Why Do Dogs Wag Their Tail?
There is something quite warming when you get greeted by your dog at the front door, and you see their tail wagging a hundred miles an hour, signaling to you that they are so incredibly happy you are home. Maybe you noticed their speedy tail when you ask them to go for a walk, feed them their favorite treat, or ask them to go for a ride. Because you are likely to have noticed this quite adorable feature about them, you may have associated tail wagging with them being happy. Though yes, this can certainly be the case at different times, the reality is that this tail-wagging motion goes much deeper than that. In fact, it can indicate the exact opposite of them being happy.
In an evolutionary light, a dog’s tail was primarily there for balance. It helped/helps them make sharp turns, climb hills, and stay steady when running. But as time went on, it became less about balance and more about communication.

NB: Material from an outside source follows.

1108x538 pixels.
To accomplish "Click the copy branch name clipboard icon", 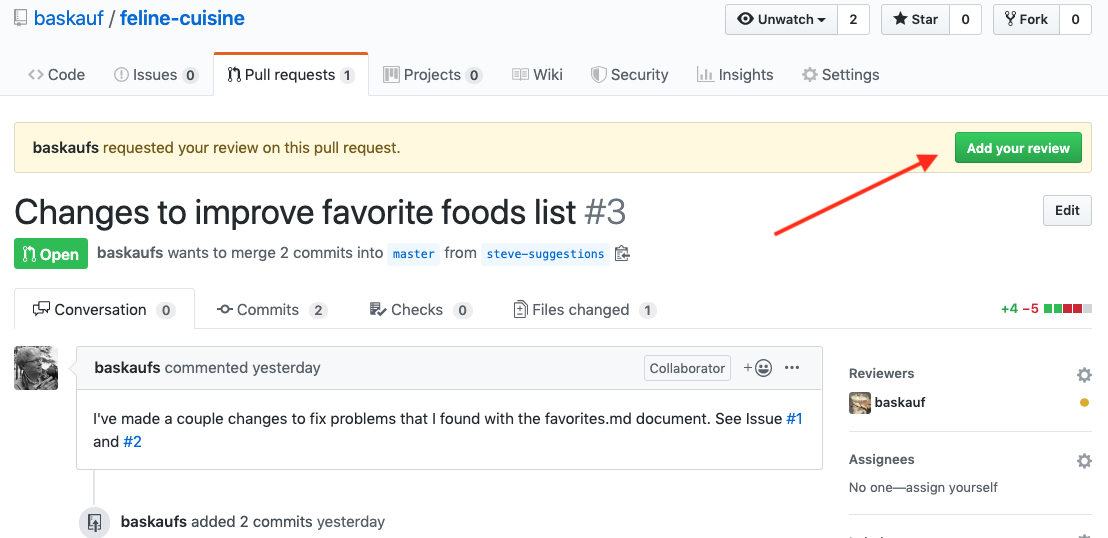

Did you know that dogs are not born wagging their tails? Tail wagging typically shows up about a month into their life when the puppies begin learning how to communicate with each other. They may start wagging to request things like milk or food from their mother or to signal their brothers and sisters that they are being too rough and need to back off. And this continues well into their adult life.

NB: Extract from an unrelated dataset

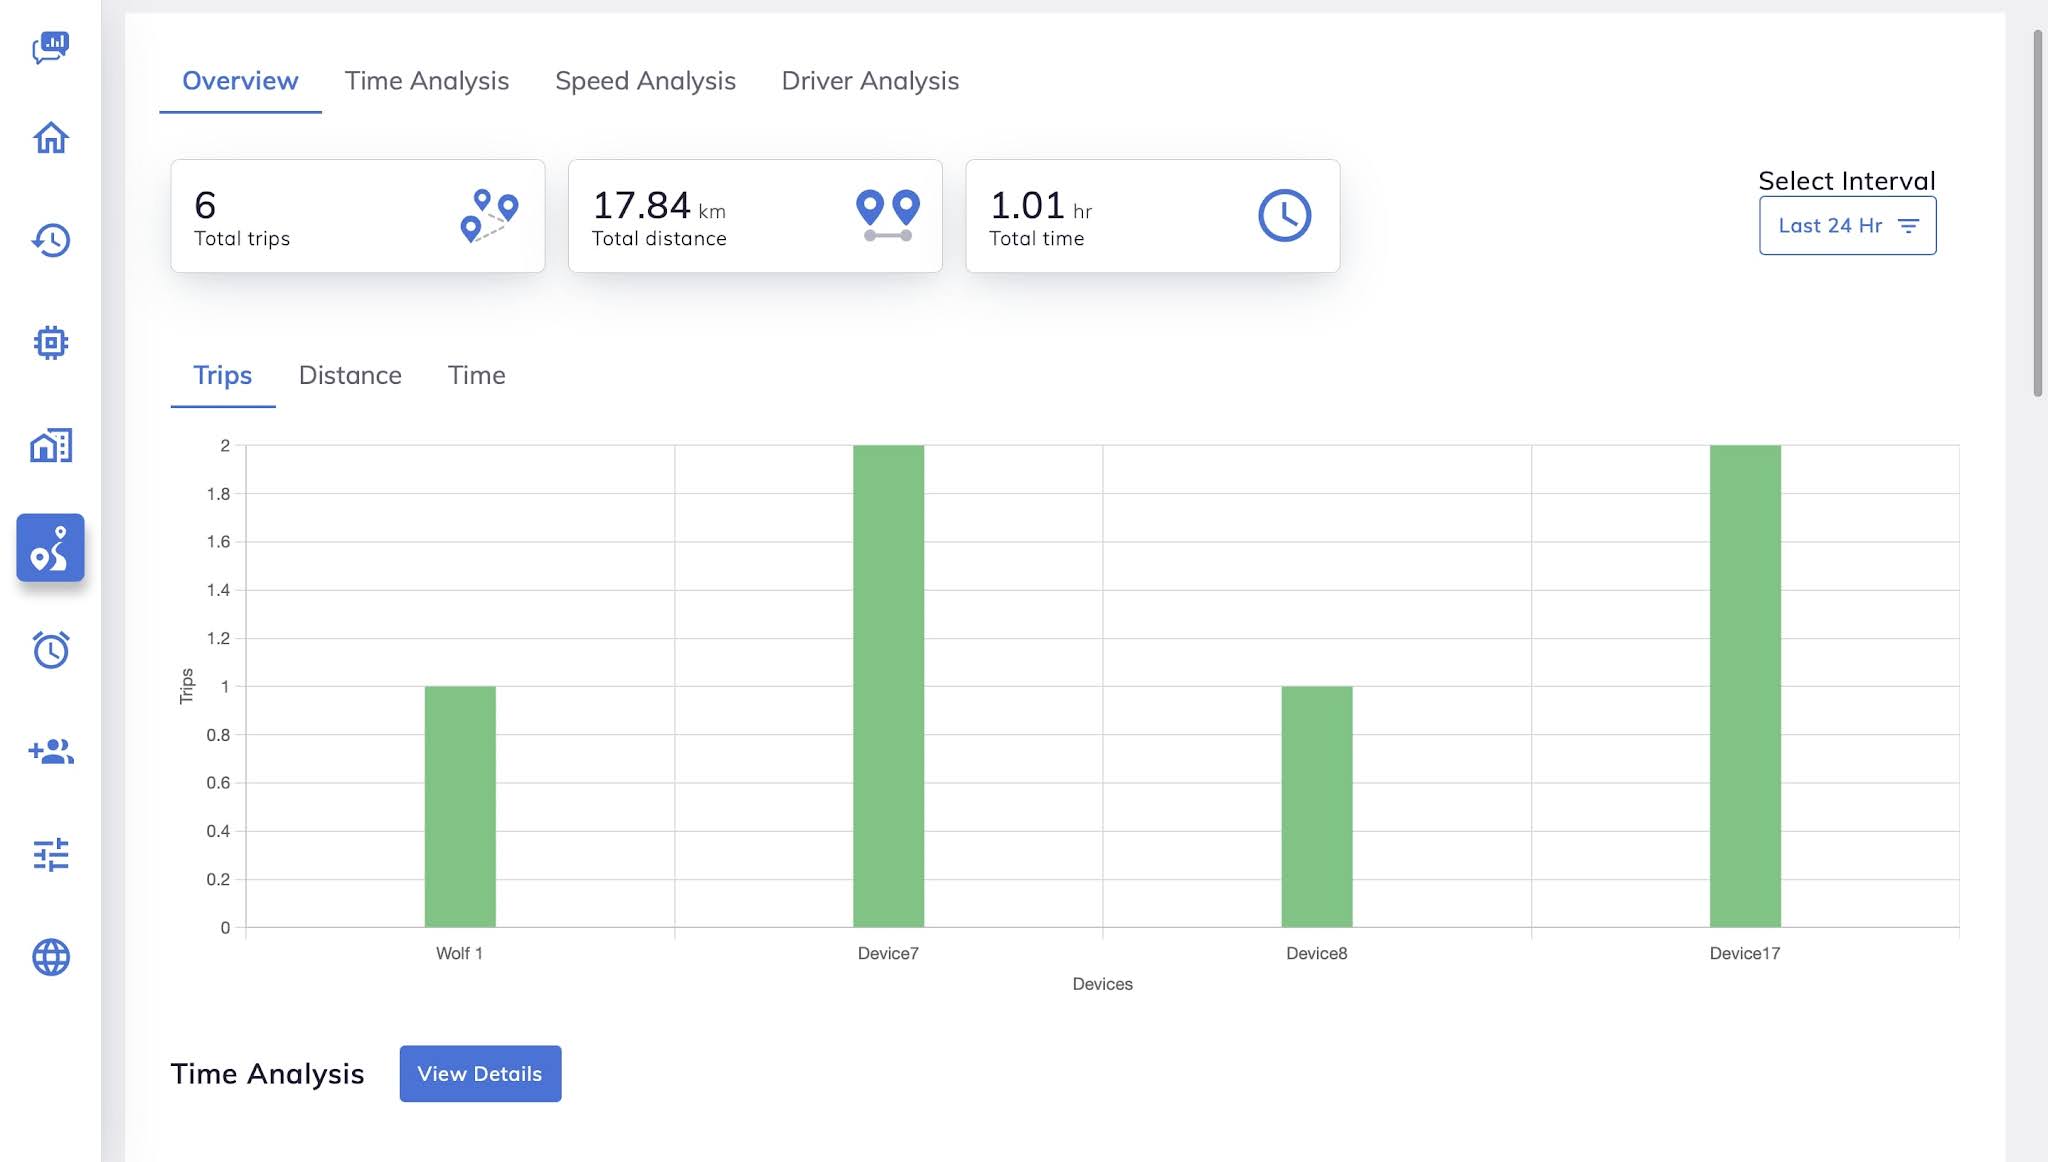Image resolution: width=2048 pixels, height=1162 pixels.
Task: Select the Time chart tab
Action: click(476, 375)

What Your Dog’s Tail Is Telling You
“It is so important for people to realize that a wagging tail does not equal a dog that is friendly or wants to be petted.” – E’Lise Christensen Bell, a board-certified veterinary behaviorist at Veterinary Behavior Consultations in NYC.
Now, it might sound strange, especially if you are unfamiliar with dog body language, but tail wagging does not always mean that a dog is happy. It can certainly be the case of excitement or happiness, but the way in which a dog wags their tail can help you pinpoint what message they are trying to convey, such as agitation, anger, and annoyance.
- Direction: To help you figure out what a tail wag means, check out the direction it is swaying. Studies have shown that dogs who wag their tails leaning towards the right are happy, and are scared when wagging on the left. For puppies, if they wag their tail high and side to side, that means they are happy. If lowered, they could be feeling worried or insecure, and tugged in between their legs means they are probably frightened or being submissive.
- Speed: The tail wagging speed plays a vital role in figuring out a dog’s social cues as well. For instance, a broad/light wag means the dog is being friendly and not challenging, whereasa half-mast slow wag means they are less social, either more dominant (high) or submissive (low). In addition, if you see high-speed, tiny movements, the dog is likely about to either run or fight.
- Non-Mood Related Circumstances: Sometimes, dogs wag their tails not to express emotion at all. They could often use their tail to spread their unique, natural scent to establish their dominance. For reference here, if a dog is trying to release their scent efficiently, they will wag with their tail up in the air, as the tail down will make it hard for their scent to travel. If a dog is scared to release their scent for some reason, they will tuck their tail between their legs, trying to contain their smell to essentially “fly under the radar.”
- Communication with Other Dogs: Tail wagging is also an excellent way for dogs to communicate with each other.Dogs can use their tails to let other dogs know to stay away or that it is safe for them to approach. It remediates any miscommunication between the two of them, significantly reducing the risk of fighting. Keep in mind that tailless pups have a hard time interpreting tail wagging cues such as this, so you might discover they tend to get into challenging conflicts more often.
Though dogs might seem like pretty simple animals, which they are to a degree, their tails are one of the more complex parts about them. Depending on the location, speed, and situation your dog is in can all dictate what their wagging tail is trying to say. So, to answer your question on why dogs wag their tail, pay attention to the situation your dog is in when and the distinct motion of their tail they are performing. By being more mindful in this sense, you should be able to pinpoint what your dog is feeling and have a much better connection with them than ever before.